A manutenção das linhas de financiamento, a continuação da efetividade da garantia soberana de Angola e a alienação ordenada dos ativos do Grupo Espírito Santo (GES) seriam, segundo Morais Pires, a chave para a sobrevivência do BES.
Problema era de liquidez
O antigo administrador financeiro do BES, Amílcar Morais Pires, realçou que o banco colapsou devido a uma crise de liquidez, graças à fuga de depósitos e ao corte das linhas interbancárias, que originou depois uma crise de capital.
“A fuga de depósitos e o corte das linhas interbancárias acentuou a crise de liquidez do banco tornando-o completamente dependente da linha de emergência do Banco Central Europeu (ELA), situação que se tornaria insustentável num curtíssimo prazo”, afirmou o responsável na sua intervenção inicial da audição na comissão parlamentar de inquérito ao caso BES.
E reforçou: “Assim, os factos demonstram que a crise do BES antes de ser uma crise de capital foi uma crise de liquidez”.
A importância de Ricciardi
O antigo administrador financeiro do BES Amílcar Morais Pires lembrou que o presidente do BESI, José Maria Ricciardi, era uma pessoa “muito importante” no banco e com responsabilidades “para lá do papel”.
“Havia linhas de separação muito concretas entre o BES e o GES”, revelou Amílcar Morais Pires no parlamento, logo acrescentando: “O doutor José Maria [Ricciardi], como membro da família, de certeza que sabe mais do que eu”. Referia-se às diferentes características do BES e do GES, grupo que o controlava.
Investimentos da PT no GES
O antigo administrador financeiro do BES Amílcar Morais Pires, que era também administrador não executivo na PT, afastou hoje a sua responsabilidade por qualquer iniciativa no sentido de sugerir à operadora o investimento na dívida das ‘holdings’ do GES.
“Eu era administrador não executivo da PT. Não tive nenhuma iniciativa para sugerir o investimento na Rioforte”, assegurou Amílcar Morais Pires.
Morais Pires vincou que nunca fez “nenhuma iniciativa para sugerir o investimento na Rioforte, nem na ESI [Espírito Santo International]”, pedido aos deputados para que este assunto fique registado.
O exército, o general, a derrota
O antigo administrador financeiro do BES Amílcar Morais Pires finalizou a sua audição de seis horas na comissão de inquérito parlamentar com uma ilustração bélica, em jeito de autocrítica, pelo desfecho do segundo maior banco privado português.

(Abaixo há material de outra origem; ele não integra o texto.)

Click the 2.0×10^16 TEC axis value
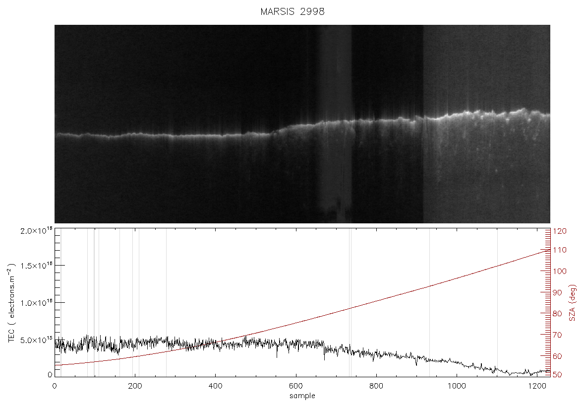Image resolution: width=585 pixels, height=412 pixels. point(36,230)
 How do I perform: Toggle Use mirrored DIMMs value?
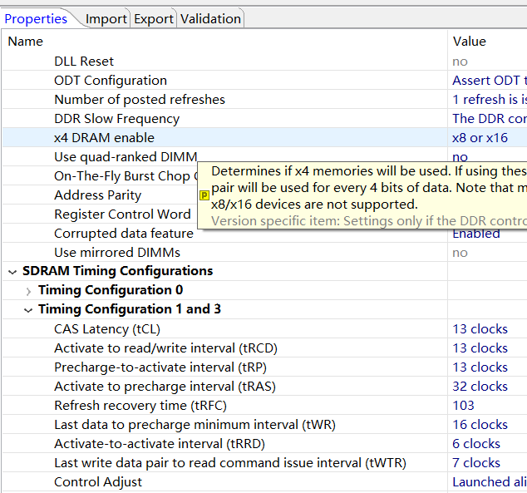(x=460, y=253)
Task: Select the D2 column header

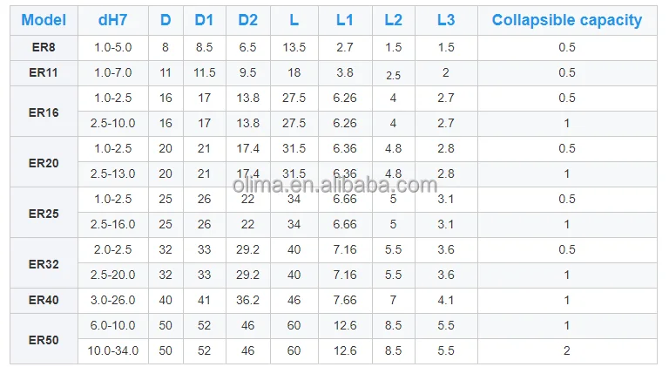Action: (x=247, y=20)
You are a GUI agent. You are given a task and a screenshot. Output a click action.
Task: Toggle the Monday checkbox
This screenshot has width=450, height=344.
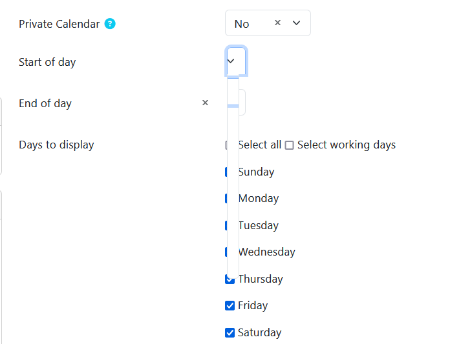pos(226,198)
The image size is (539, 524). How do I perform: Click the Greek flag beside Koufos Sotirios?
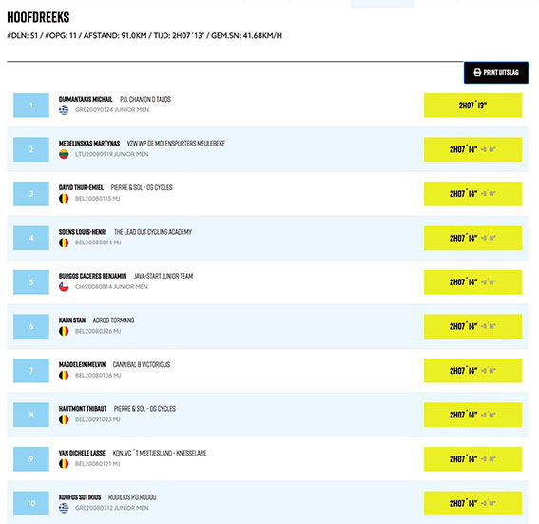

“Eu pertenci a um exército, que tinha um general, e esse exército perdeu. Eu tinha uma alta patente e aceitarei as questões”, afirmou o banqueiro perante os deputados, sendo que o general a que se referia era, naturalmente, Ricardo Salgado, que liderou o BES durante 22 anos.
“Quando pertencemos a um regime, temos que aceitar as consequências. Aceitarei as consequências, no plano individual, que me forem atribuídas. E do ponto coletivo também”, sublinhou.